I just finished reading Brené Brown’s newest book Strong Ground and there’s a chapter that stopped me not with shock but with recognition. She uses the metaphor of a boat lock to describe how we transition between the different roles we hold in life. As soon as I read it, my mind went straight to first responder families. Because if there is anyone who lives inside intense abrupt identity shifting transitions, it’s us.
A boat lock, if you’ve never watched one in action, is a chamber that allows a boat to move from one water level to another. It’s not rushed. It’s intentional. The boat must enter, pause, adjust, and only then move forward. Brené calls these phases lock in and lock through, and the more I sat with that idea, the more I realized it’s something we desperately need in our homes and relationships.
What the Boat Lock Teaches Us
The metaphor is simple but powerful.
The lock:
The protected space between roles.
A moment, minutes not hours, where we pause long enough to come back to ourselves.
Lock in:
Entering that pause, acknowledging everything we’re carrying from the role we’re leaving. The adrenaline, the anger, the heaviness, the stories we haven’t sorted yet.
Lock through:
The leveling. The reset. The shift from one water level to the next. Rising or lowering depending on the role ahead, maybe from extreme stress to calm or from home life into duty mode.
Skipping the lock:
Rushing, walking through the door still drenched in the storm you just left.
Relational capsizing:
When skipping the lock spills the turbulence from one world into another, drenching your spouse, your kids, your home.
Sound familiar? It did for me.
Why This Hits Home for First Responder Families
First responders don’t get soft landings between roles. They go from chaos to calm in minutes. From threat assessments to bedtime stories. From critical incidents to school drop offs. From the weight of someone else’s worst day to their own living room, where dinner is being served and kids are laughing.

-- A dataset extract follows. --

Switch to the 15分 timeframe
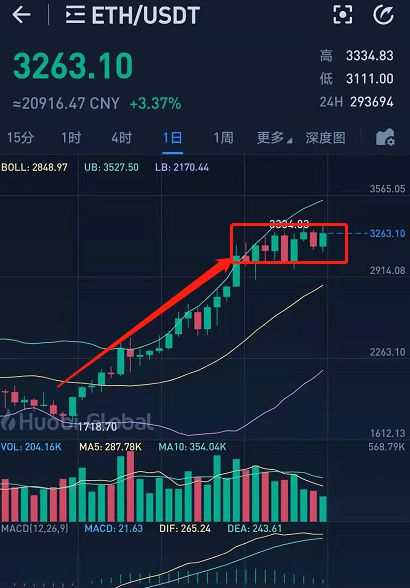 click(x=20, y=138)
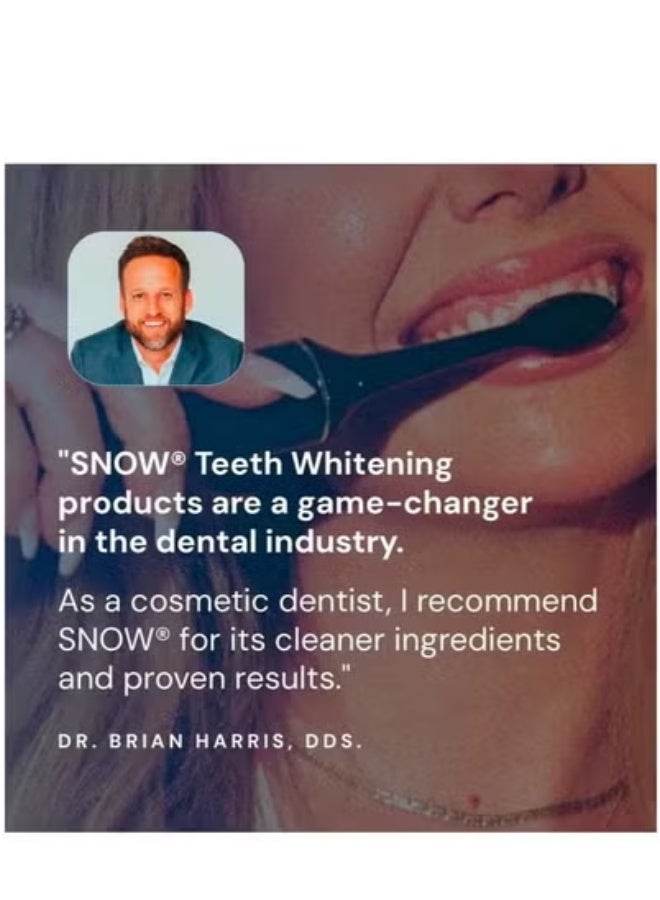Click the registered symbol after bold SNOW
The image size is (660, 900).
pyautogui.click(x=180, y=457)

And spouses experience their own version of this, holding, carrying, adjusting, bracing. We’re often transitioning right alongside them, whether we notice it or not.
But here’s the thing.
When we don’t create intentional lock in and lock through moments, we risk relational capsizing.
Not because we’re failing but because the human nervous system isn’t built for abrupt shifts without care.
Small Ways to Create the Lock at Home
These don’t need to be grand or time consuming. They just need to be intentional.
Create small rituals:
A deep breath before you enter the house. A moment to sit in the car and check in with yourself. A grounding song on the commute home. Washing your hands as a physical release of the day.
Protect transition times:
The 10 to 20 minutes after coming home. A quiet shower before connecting. A boundary like “Give me five to level out.”
Acknowledge what you’re leaving behind:
You don’t need a speech. Even a silent moment of honesty
That was a lot. I’m carrying heaviness. I need a minute before I shift.
can usher you into the lock in phase.
Be patient with the process:
Some days you’ll level out quickly. Some days you’ll feel like the water won’t stop churning. That’s normal. That’s human.
Why This Matters for Us
Our homes aren’t meant to be extensions of the job. And we as spouses and partners aren’t the absorbers of unprocessed chaos. The boat lock metaphor reminds us that we don’t have to power through transitions, we can create intentional space to allow our energy, emotions, and nervous system to reset.
For first responder couples and families, this practice is not just helpful, it’s protective.
It’s connection preserving.
It’s relationship strengthening.
It’s the difference between carrying the storm into the kitchen and letting the storm settle before you walk through the door.
A Final Thought
Being part of a first responder family means constantly shifting water levels. But we don’t have to be swept under by them. We can build boat locks into our days, small moments that honor the weight of the life we live while protecting the people we love most.
Lock in.
Lock through.
Rise.
Lower.
Level out.
And then step forward with intention.